--- start Input data ---
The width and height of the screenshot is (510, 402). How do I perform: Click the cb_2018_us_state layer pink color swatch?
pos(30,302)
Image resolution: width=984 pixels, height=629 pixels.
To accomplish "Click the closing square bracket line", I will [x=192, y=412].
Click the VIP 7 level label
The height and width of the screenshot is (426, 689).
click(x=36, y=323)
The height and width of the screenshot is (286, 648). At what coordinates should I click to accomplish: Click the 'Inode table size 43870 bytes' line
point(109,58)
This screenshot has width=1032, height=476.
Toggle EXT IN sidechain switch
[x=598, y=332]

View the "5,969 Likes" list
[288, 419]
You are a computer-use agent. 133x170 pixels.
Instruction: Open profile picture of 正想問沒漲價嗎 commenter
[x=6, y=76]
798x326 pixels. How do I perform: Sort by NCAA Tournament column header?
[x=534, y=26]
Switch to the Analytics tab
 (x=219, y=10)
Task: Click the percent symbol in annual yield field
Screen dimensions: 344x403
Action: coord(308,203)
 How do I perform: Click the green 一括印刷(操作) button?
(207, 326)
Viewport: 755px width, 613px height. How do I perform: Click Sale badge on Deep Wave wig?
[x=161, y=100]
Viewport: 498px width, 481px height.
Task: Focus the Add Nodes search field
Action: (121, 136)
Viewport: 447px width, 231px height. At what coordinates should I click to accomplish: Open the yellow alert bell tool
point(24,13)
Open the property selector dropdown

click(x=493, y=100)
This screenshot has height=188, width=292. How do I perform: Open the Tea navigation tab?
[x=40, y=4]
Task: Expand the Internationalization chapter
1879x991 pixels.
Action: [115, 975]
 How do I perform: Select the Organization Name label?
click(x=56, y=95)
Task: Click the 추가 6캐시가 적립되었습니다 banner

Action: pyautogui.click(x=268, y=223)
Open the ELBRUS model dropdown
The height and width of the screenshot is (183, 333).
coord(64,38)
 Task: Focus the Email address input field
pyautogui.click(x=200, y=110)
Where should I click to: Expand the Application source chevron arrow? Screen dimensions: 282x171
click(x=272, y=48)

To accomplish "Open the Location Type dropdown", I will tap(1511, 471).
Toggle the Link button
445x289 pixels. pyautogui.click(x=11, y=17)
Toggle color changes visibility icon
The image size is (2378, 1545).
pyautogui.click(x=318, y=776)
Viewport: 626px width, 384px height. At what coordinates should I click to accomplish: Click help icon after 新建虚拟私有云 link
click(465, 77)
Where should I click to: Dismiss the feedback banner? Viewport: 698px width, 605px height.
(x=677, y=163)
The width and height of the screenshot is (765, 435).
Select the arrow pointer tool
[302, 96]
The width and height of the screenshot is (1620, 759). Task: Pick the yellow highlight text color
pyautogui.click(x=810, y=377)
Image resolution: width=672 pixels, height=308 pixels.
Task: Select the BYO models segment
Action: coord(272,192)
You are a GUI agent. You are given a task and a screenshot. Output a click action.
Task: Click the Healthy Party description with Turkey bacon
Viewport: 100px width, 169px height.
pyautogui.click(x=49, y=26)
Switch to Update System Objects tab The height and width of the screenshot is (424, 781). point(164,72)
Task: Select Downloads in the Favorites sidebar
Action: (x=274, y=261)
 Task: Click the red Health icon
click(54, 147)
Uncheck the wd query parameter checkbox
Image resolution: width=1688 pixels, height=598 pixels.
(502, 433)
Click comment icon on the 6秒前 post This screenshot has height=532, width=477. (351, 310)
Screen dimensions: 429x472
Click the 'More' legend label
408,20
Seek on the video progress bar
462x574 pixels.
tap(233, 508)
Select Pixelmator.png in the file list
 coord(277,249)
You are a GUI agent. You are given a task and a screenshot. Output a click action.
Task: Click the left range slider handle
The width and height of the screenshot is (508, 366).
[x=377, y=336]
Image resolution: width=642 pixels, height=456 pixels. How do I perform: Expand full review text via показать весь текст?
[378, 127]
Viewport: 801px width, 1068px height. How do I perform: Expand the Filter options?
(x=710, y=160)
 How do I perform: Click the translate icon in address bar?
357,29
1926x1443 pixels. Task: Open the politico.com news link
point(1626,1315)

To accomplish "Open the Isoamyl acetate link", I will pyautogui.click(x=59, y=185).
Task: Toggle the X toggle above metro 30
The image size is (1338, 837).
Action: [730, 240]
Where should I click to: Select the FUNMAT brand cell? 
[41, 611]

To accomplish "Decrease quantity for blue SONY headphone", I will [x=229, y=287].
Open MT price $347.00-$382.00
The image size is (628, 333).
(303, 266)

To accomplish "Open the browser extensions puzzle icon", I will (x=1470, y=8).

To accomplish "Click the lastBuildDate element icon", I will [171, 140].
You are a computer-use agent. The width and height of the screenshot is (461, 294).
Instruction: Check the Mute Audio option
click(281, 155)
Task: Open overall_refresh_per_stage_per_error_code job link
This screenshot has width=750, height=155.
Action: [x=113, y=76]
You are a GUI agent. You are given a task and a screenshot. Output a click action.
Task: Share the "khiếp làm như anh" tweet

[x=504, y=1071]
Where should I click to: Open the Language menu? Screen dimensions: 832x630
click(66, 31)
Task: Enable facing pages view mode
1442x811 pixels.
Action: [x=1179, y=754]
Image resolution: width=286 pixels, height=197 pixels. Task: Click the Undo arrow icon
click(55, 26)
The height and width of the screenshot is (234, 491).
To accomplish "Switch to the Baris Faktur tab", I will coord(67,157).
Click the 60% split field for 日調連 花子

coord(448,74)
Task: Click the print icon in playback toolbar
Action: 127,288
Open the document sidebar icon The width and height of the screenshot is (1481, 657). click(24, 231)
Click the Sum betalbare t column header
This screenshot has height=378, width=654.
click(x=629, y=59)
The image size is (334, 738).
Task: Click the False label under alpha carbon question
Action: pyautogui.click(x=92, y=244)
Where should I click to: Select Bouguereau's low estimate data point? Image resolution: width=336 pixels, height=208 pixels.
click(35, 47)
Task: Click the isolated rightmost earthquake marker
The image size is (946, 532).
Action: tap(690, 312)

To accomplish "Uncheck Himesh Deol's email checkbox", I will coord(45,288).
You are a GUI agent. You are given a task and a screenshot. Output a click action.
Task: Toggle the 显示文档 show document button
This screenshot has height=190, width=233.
--- end Input data ---
Exercise brief:
Reproduce every line of the listing above verbatim.

Task solution:
The width and height of the screenshot is (510, 402). How do I perform: Click the cb_2018_us_state layer pink color swatch?
pos(30,302)
Image resolution: width=984 pixels, height=629 pixels.
To accomplish "Click the closing square bracket line", I will [x=192, y=412].
Click the VIP 7 level label
The height and width of the screenshot is (426, 689).
click(x=36, y=323)
The height and width of the screenshot is (286, 648). At what coordinates should I click to accomplish: Click the 'Inode table size 43870 bytes' line
point(109,58)
This screenshot has width=1032, height=476.
Toggle EXT IN sidechain switch
[x=598, y=332]

View the "5,969 Likes" list
[288, 419]
You are a computer-use agent. 133x170 pixels.
Instruction: Open profile picture of 正想問沒漲價嗎 commenter
[x=6, y=76]
798x326 pixels. How do I perform: Sort by NCAA Tournament column header?
[x=534, y=26]
Switch to the Analytics tab
 (x=219, y=10)
Task: Click the percent symbol in annual yield field
Screen dimensions: 344x403
Action: coord(308,203)
 How do I perform: Click the green 一括印刷(操作) button?
(207, 326)
Viewport: 755px width, 613px height. How do I perform: Click Sale badge on Deep Wave wig?
[x=161, y=100]
Viewport: 498px width, 481px height.
Task: Focus the Add Nodes search field
Action: (121, 136)
Viewport: 447px width, 231px height. At what coordinates should I click to accomplish: Open the yellow alert bell tool
point(24,13)
Open the property selector dropdown

click(x=493, y=100)
This screenshot has height=188, width=292. How do I perform: Open the Tea navigation tab?
[x=40, y=4]
Task: Expand the Internationalization chapter
1879x991 pixels.
Action: [115, 975]
 How do I perform: Select the Organization Name label?
click(x=56, y=95)
Task: Click the 추가 6캐시가 적립되었습니다 banner

Action: pyautogui.click(x=268, y=223)
Open the ELBRUS model dropdown
The height and width of the screenshot is (183, 333).
coord(64,38)
 Task: Focus the Email address input field
pyautogui.click(x=200, y=110)
Where should I click to: Expand the Application source chevron arrow? Screen dimensions: 282x171
click(x=272, y=48)

To accomplish "Open the Location Type dropdown", I will tap(1511, 471).
Toggle the Link button
445x289 pixels. pyautogui.click(x=11, y=17)
Toggle color changes visibility icon
The image size is (2378, 1545).
pyautogui.click(x=318, y=776)
Viewport: 626px width, 384px height. At what coordinates should I click to accomplish: Click help icon after 新建虚拟私有云 link
click(465, 77)
Where should I click to: Dismiss the feedback banner? Viewport: 698px width, 605px height.
(x=677, y=163)
The width and height of the screenshot is (765, 435).
Select the arrow pointer tool
[302, 96]
The width and height of the screenshot is (1620, 759). Task: Pick the yellow highlight text color
pyautogui.click(x=810, y=377)
Image resolution: width=672 pixels, height=308 pixels.
Task: Select the BYO models segment
Action: coord(272,192)
You are a GUI agent. You are given a task and a screenshot. Output a click action.
Task: Click the Healthy Party description with Turkey bacon
Viewport: 100px width, 169px height.
pyautogui.click(x=49, y=26)
Switch to Update System Objects tab The height and width of the screenshot is (424, 781). point(164,72)
Task: Select Downloads in the Favorites sidebar
Action: (x=274, y=261)
 Task: Click the red Health icon
click(54, 147)
Uncheck the wd query parameter checkbox
Image resolution: width=1688 pixels, height=598 pixels.
(502, 433)
Click comment icon on the 6秒前 post This screenshot has height=532, width=477. (351, 310)
Screen dimensions: 429x472
Click the 'More' legend label
408,20
Seek on the video progress bar
462x574 pixels.
tap(233, 508)
Select Pixelmator.png in the file list
 coord(277,249)
You are a GUI agent. You are given a task and a screenshot. Output a click action.
Task: Click the left range slider handle
The width and height of the screenshot is (508, 366).
[x=377, y=336]
Image resolution: width=642 pixels, height=456 pixels. How do I perform: Expand full review text via показать весь текст?
[378, 127]
Viewport: 801px width, 1068px height. How do I perform: Expand the Filter options?
(x=710, y=160)
 How do I perform: Click the translate icon in address bar?
357,29
1926x1443 pixels. Task: Open the politico.com news link
point(1626,1315)

To accomplish "Open the Isoamyl acetate link", I will pyautogui.click(x=59, y=185).
Task: Toggle the X toggle above metro 30
The image size is (1338, 837).
Action: [730, 240]
Where should I click to: Select the FUNMAT brand cell? 
[41, 611]

To accomplish "Decrease quantity for blue SONY headphone", I will [x=229, y=287].
Open MT price $347.00-$382.00
The image size is (628, 333).
(303, 266)

To accomplish "Open the browser extensions puzzle icon", I will (x=1470, y=8).

To accomplish "Click the lastBuildDate element icon", I will [171, 140].
You are a computer-use agent. The width and height of the screenshot is (461, 294).
Instruction: Check the Mute Audio option
click(281, 155)
Task: Open overall_refresh_per_stage_per_error_code job link
This screenshot has width=750, height=155.
Action: [x=113, y=76]
You are a GUI agent. You are given a task and a screenshot. Output a click action.
Task: Share the "khiếp làm như anh" tweet

[x=504, y=1071]
Where should I click to: Open the Language menu? Screen dimensions: 832x630
click(66, 31)
Task: Enable facing pages view mode
1442x811 pixels.
Action: [x=1179, y=754]
Image resolution: width=286 pixels, height=197 pixels. Task: Click the Undo arrow icon
click(55, 26)
The height and width of the screenshot is (234, 491).
To accomplish "Switch to the Baris Faktur tab", I will coord(67,157).
Click the 60% split field for 日調連 花子

coord(448,74)
Task: Click the print icon in playback toolbar
Action: 127,288
Open the document sidebar icon The width and height of the screenshot is (1481, 657). click(24, 231)
Click the Sum betalbare t column header
This screenshot has height=378, width=654.
click(x=629, y=59)
The image size is (334, 738).
Task: Click the False label under alpha carbon question
Action: pyautogui.click(x=92, y=244)
Where should I click to: Select Bouguereau's low estimate data point? Image resolution: width=336 pixels, height=208 pixels.
click(35, 47)
Task: Click the isolated rightmost earthquake marker
The image size is (946, 532).
Action: tap(690, 312)

To accomplish "Uncheck Himesh Deol's email checkbox", I will coord(45,288).
You are a GUI agent. You are given a task and a screenshot. Output a click action.
Task: Toggle the 显示文档 show document button
This screenshot has height=190, width=233.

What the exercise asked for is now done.